A bastardia como elemento de construção identitária em "Le Nez qui voque" de Réjean Ducharme

Dayana dos Santos Ribeiro Rafael

Resumo


Réjean Ducharme escreveu Le nez qui voque em plena Revolução Tranquila. A década 1960-1970 foi pontuada por grandes mudanças nos domínios social, político, econômico e cultural. « Cette ère d'effervescence a renversé de manière pacifique l'ordre établi»1 (JEAN CHAREST), é uma época de ruptura com o passado, de modernização das instituições.
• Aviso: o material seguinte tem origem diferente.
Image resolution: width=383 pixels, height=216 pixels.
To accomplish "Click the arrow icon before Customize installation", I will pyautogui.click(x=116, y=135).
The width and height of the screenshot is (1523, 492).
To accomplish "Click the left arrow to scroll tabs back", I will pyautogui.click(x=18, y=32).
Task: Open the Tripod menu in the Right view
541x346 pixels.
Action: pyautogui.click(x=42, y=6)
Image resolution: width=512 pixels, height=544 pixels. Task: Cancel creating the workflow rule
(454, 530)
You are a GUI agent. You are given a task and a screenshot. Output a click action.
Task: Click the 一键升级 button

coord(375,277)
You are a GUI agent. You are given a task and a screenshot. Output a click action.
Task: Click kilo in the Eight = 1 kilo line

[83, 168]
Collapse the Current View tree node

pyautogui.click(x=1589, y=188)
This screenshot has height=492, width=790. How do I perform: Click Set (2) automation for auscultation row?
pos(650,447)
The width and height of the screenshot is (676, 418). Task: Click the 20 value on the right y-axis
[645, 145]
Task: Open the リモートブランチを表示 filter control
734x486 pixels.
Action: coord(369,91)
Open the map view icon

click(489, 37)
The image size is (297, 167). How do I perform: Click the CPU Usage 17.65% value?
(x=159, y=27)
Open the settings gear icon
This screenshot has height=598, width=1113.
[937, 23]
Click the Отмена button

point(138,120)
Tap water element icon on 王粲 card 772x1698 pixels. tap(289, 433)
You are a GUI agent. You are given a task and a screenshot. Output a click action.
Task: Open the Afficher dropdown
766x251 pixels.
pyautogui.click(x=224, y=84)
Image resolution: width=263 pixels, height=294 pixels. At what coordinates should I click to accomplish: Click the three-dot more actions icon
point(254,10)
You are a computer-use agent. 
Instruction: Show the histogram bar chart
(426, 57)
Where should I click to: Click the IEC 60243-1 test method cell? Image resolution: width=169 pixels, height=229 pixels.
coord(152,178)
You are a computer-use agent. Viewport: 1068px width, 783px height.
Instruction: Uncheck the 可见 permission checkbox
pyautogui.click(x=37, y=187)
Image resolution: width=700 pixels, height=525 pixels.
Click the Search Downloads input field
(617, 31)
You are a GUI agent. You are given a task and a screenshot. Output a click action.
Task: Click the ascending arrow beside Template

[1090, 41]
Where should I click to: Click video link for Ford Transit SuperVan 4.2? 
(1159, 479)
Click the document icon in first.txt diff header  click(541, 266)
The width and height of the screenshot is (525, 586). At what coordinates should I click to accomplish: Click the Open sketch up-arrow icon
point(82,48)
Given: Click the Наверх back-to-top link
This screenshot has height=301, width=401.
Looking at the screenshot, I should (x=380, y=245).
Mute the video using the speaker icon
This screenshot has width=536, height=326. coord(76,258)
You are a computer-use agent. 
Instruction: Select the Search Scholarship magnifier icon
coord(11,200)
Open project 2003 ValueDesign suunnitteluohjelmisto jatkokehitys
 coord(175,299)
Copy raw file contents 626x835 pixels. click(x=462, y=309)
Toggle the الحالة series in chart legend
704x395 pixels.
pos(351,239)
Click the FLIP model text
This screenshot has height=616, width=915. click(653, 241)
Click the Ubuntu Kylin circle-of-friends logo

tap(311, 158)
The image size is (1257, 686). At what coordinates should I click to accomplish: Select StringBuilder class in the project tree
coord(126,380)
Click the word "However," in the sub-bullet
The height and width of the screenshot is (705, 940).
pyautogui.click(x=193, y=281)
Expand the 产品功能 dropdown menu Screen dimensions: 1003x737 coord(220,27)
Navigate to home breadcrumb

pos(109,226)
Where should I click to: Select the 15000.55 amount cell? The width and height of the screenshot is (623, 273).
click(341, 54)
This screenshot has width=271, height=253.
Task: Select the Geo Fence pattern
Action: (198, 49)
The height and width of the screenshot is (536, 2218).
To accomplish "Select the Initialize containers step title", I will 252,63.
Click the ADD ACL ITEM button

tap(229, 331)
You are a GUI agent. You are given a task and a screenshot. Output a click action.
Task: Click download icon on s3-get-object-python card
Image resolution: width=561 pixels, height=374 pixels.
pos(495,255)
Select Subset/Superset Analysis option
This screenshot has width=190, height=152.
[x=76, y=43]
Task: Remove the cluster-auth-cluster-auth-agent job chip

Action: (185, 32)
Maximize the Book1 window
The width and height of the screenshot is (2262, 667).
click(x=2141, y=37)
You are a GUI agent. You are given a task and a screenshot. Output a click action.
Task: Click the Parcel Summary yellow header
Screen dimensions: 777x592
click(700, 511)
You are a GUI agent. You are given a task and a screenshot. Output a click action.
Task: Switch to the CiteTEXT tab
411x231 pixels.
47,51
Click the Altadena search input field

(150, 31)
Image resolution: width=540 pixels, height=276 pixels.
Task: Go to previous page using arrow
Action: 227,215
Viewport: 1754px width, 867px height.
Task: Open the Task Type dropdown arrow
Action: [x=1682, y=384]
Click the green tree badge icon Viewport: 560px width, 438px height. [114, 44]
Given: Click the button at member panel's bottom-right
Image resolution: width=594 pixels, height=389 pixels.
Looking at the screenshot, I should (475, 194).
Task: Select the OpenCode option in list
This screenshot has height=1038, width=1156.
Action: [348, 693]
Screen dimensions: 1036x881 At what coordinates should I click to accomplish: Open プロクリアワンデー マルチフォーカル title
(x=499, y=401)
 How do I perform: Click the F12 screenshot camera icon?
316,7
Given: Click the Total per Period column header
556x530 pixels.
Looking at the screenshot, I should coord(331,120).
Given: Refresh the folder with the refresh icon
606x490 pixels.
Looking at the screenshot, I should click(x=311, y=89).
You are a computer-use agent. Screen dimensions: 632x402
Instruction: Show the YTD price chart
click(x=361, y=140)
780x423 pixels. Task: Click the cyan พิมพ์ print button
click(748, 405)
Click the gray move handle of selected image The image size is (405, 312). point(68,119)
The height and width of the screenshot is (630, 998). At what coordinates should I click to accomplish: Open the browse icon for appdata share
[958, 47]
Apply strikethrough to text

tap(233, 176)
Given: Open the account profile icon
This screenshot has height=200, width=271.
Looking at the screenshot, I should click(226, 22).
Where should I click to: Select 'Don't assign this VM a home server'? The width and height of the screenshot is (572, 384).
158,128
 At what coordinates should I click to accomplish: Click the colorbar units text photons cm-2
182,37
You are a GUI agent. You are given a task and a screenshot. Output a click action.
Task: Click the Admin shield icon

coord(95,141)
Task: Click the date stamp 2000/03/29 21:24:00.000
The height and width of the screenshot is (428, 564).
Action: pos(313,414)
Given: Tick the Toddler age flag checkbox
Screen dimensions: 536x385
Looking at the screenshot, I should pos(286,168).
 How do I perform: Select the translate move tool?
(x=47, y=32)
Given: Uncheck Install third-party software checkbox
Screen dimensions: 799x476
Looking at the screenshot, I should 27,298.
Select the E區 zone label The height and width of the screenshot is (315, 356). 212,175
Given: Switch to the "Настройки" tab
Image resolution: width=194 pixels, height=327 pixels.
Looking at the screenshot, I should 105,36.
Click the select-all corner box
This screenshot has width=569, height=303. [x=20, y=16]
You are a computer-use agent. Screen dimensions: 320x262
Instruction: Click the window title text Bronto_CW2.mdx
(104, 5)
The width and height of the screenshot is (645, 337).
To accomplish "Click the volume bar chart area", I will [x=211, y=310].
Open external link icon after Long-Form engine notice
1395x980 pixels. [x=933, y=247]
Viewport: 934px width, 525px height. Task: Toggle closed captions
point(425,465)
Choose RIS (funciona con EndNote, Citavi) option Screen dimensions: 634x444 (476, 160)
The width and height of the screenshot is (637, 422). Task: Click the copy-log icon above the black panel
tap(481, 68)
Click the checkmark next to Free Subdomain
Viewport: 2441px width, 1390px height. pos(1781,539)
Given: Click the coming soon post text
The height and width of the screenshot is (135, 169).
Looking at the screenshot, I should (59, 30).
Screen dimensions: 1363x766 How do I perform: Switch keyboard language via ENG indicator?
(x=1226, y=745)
A Revolução Tranquila inaugurou uma nova consciência identitária, foi um período enriquecedor para poetas, artistas, criadores e escritores. Le nez qui voque exprime esta ruptura e modernidade, ambos traduzidos pelas ideias, temas abordados e pela linguagem ducharmiana. A obra traduz a vontade de renovar as formas, de inventar, desmistificar o passado clássico francês e deste modo romper com a França. Tais ideias, reflexos da Revolução Tranquila, ajudaram os franco-canadenses originários do Quebec a se identificar como quebequenses e rejeitar « la mère patrie nourricière » e suas « traditions, normes et modèles » (BOUCHARD apud VIANNA NETO, 2012). À partir desta nova consciência coletiva « [...] l'identité de la petite collectivité francophone d'Amérique du Nord isolée dans un mer anglophone. La langue, le passé, la lutte pour la survie ont constitué des poinsts de référence communs » (MATHIEU et LACOURSIERE, 1991, p.1).